Activity 1:
In the piece on Cambridge housing below, rewrite the paragraph beginning "For-profit developers know what we all know" as a short bulleted list that keeps its main facts.
Activity 2:
Extend the piece on Cambridge zoning and housing below, picking up after its final sentence.

Extracted text:
++++++++++
Wednesday, April 24, 2024

Cambridge construction spotted in October. (Photo: Marc Levy)

Asking for-profit developers to fix the affordable housing problem is like asking an arsonist to put out their own fire. What is their incentive?

For-profit developers know what we all know about Cambridge: It is a playground for liberal elites. We have Harvard, the Massachusetts Institute of Technology, Google, Microsoft and Amazon in one city of 100,000 residents. No wonder single-family house prices are in the millions. The recent “missing middle” upzoning petition led by for-profit developers does not result in the housing that we, The Black Response Cambridge, want to see. Furthermore, upzoning without strategic government intervention rooted in a community process serves to reinforce the underlying failures of zoning, resulting in further segregation and race and class stratification.

As The Black Response Cambridge, we cannot neglect the racist roots of zoning in the United States. Richard Rothstein states in “The Color of Law”: “Segregationist officials faced two distinct problems … how to keep lower-income African Americans from living near middle-class whites and how to keep middle-class African Americans from buying into white middle-class neighborhoods.” Zoning ordinances have been used as a tool to maintain race and class separatism.
++++++++++
Dataset records:
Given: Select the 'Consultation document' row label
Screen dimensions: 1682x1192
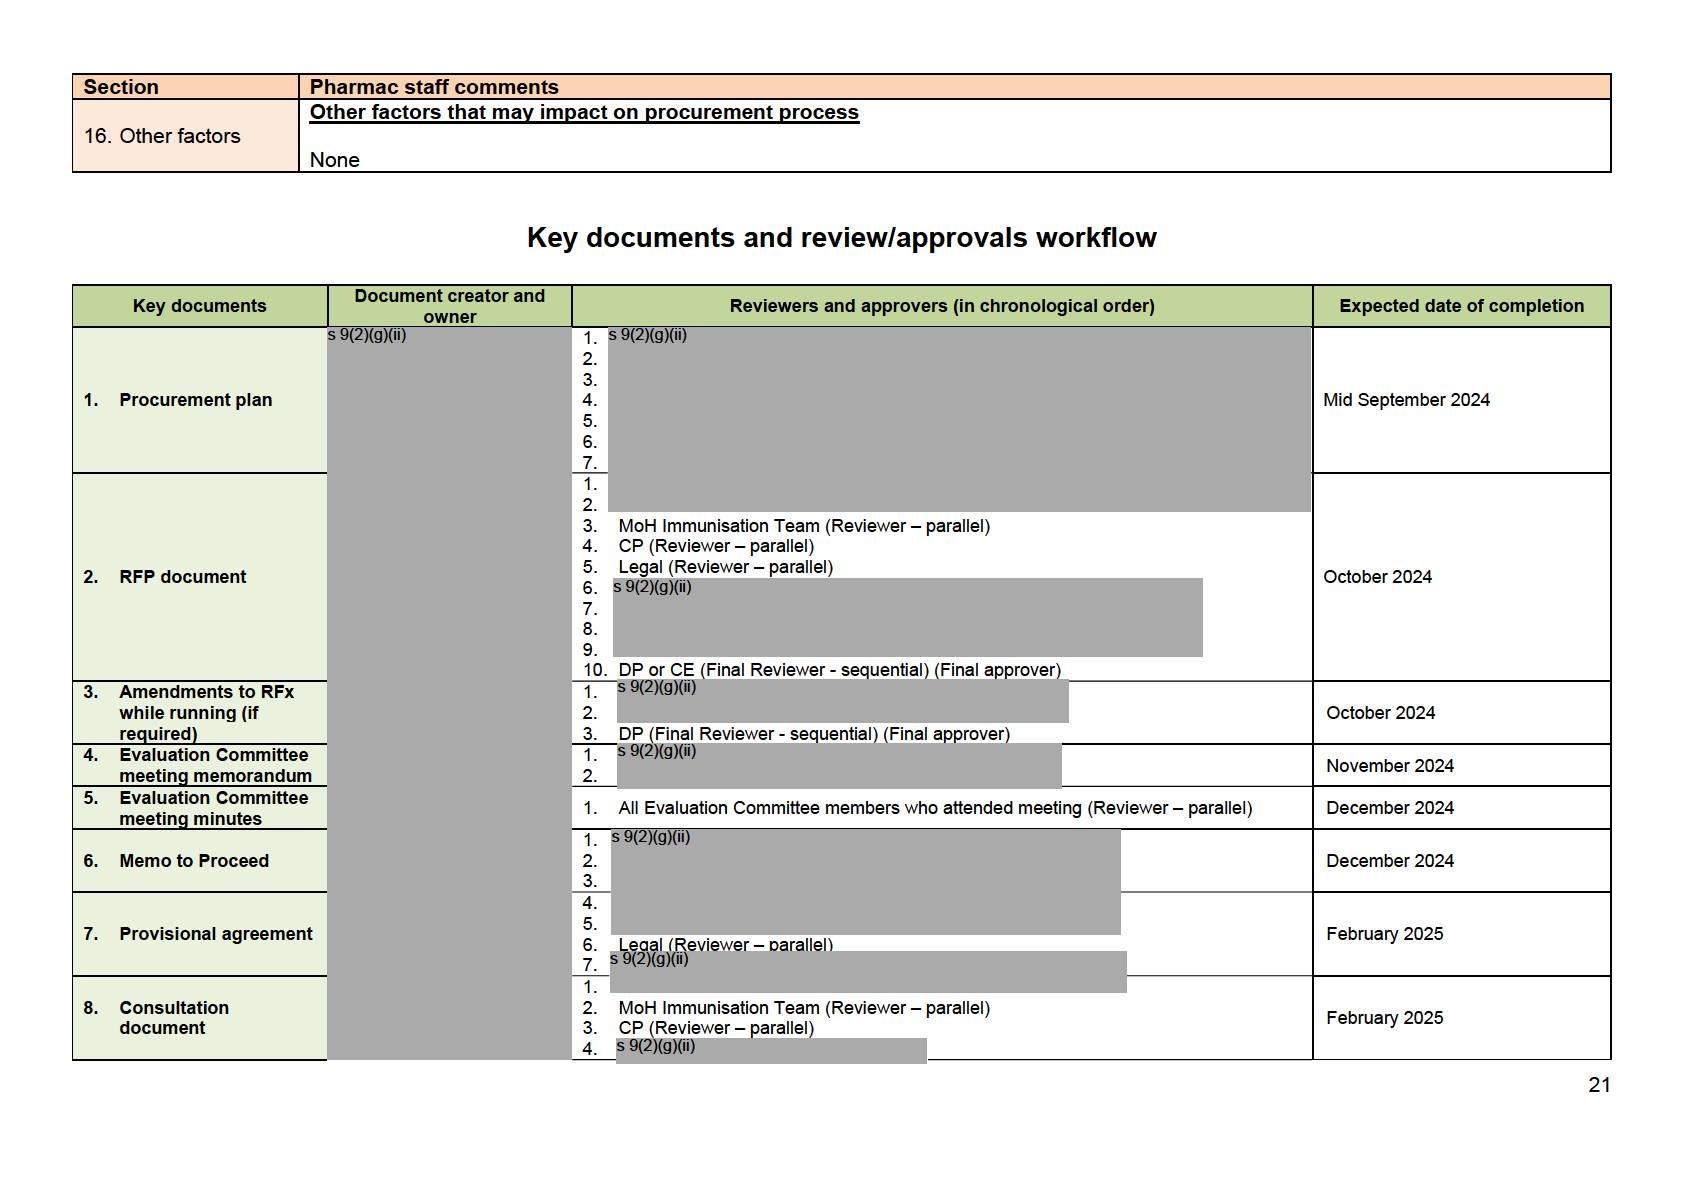Looking at the screenshot, I should (173, 1018).
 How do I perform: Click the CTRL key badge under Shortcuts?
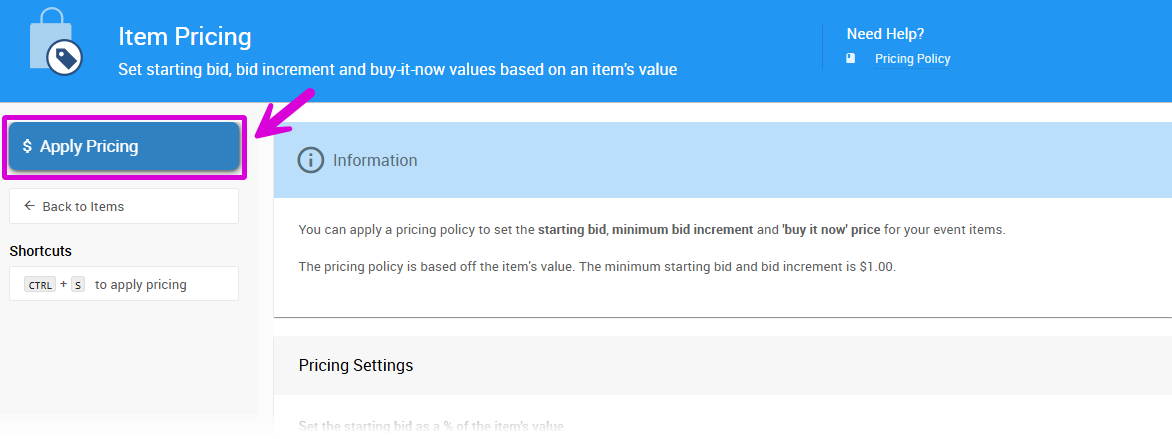[x=40, y=285]
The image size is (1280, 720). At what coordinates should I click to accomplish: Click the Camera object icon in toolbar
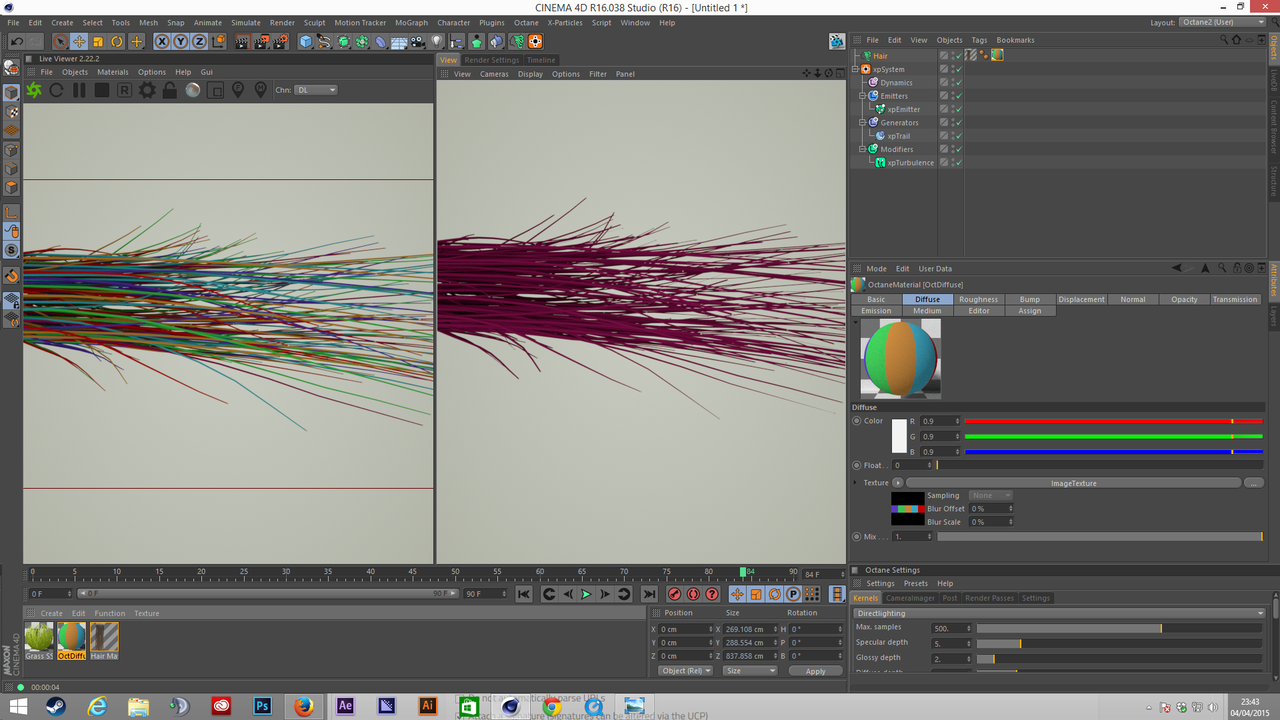(x=418, y=41)
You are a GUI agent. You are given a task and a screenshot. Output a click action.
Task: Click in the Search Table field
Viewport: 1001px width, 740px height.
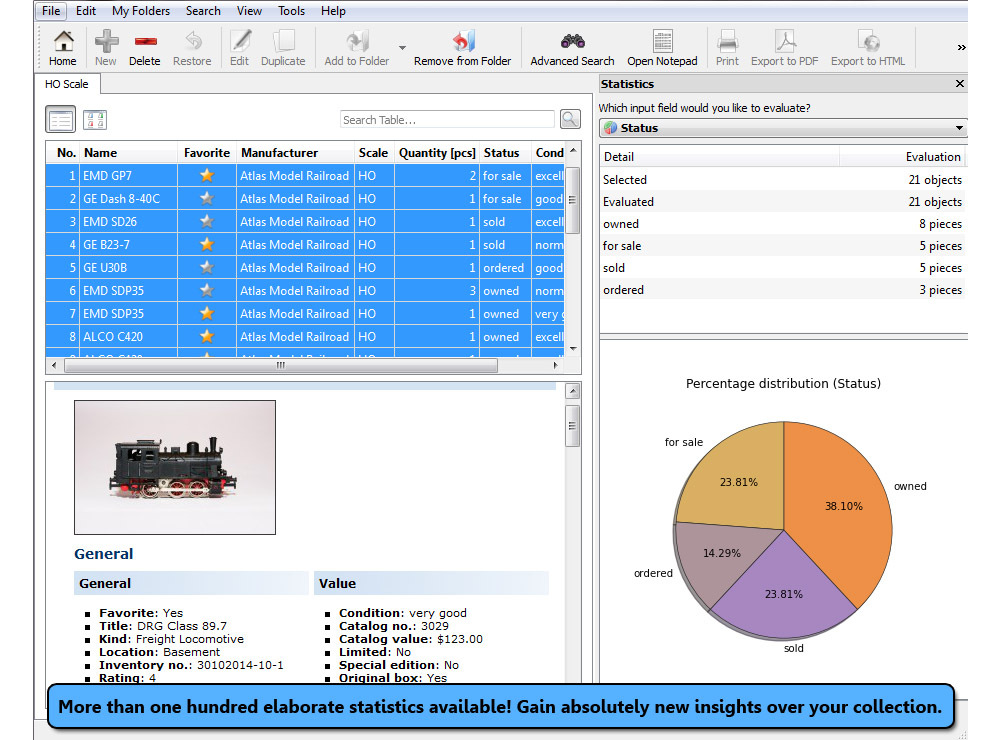coord(446,120)
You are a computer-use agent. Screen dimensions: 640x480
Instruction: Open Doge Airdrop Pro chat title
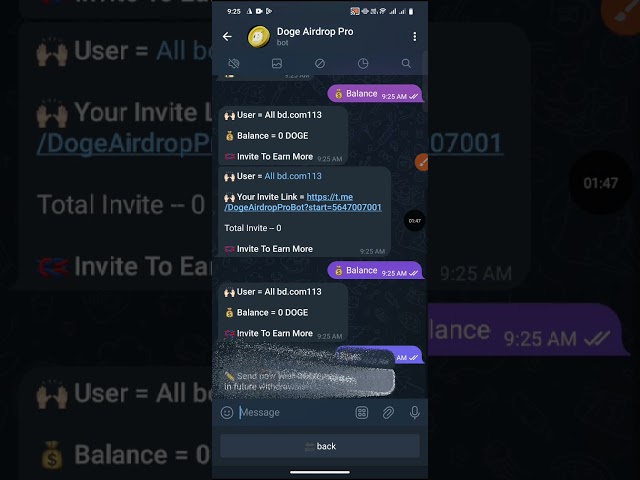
++++++++++
Exercise response 1:
- For-profit developers know Cambridge is a playground for liberal elites.
- The city has 100,000 residents and is home to Harvard, MIT, Google, Microsoft and Amazon, so single-family homes sell for millions.
- The recent "missing middle" upzoning petition, led by for-profit developers, won't produce the housing The Black Response Cambridge wants.
- Upzoning without strategic government action rooted in a community process reinforces zoning's underlying failures. It leads to more segregation and more race and class stratification.

Exercise response 2:
Inclusionary zoning, while good, is not good enough. The barrier of entry is too high. The area median income for Cambridge is over $95,000. The barrier for entry into inclusionary zoning is at 60 percent to 80 percent of that – with a Section 8 voucher, it is 30 percent to 60 percent; and for the missing middle proposal, households earning between 80 percent and 120 percent of AMI. At 20 percent of units in larger developments, the inclusionary zoning program does not produce the amount of “affordable” housing needed to keep up with demand. 

Furthermore, the program does not provide a steppingstone for low-income families to escape the trap of low-income housing. So why not create a program for nonprofit and cooperative developers to have priority? Why not make all inclusionary housing a rent-to-own program? This would help low-income residents build equity and create intergenerational wealth through the purchase of a home of their own. (We know the city has first-time home buyers programs.)

In our conversations with allies at the Cambridge Residents Alliance, they’ve said, “The increase in land values will make it much harder for the Affordable Housing Overlay to result in affordable housing. The point of the AHO was that you can build more affordable housing on a lot than you can build market housing. If the advantage for affordable housing is lessened, we will get less of it.” The missing middle proposal is likely to raise land values because more units will be built on the same parcel. “Affordability” is a convenient catchphrase to mask the increased profitability for the developer without real consideration of the consequences of these developments.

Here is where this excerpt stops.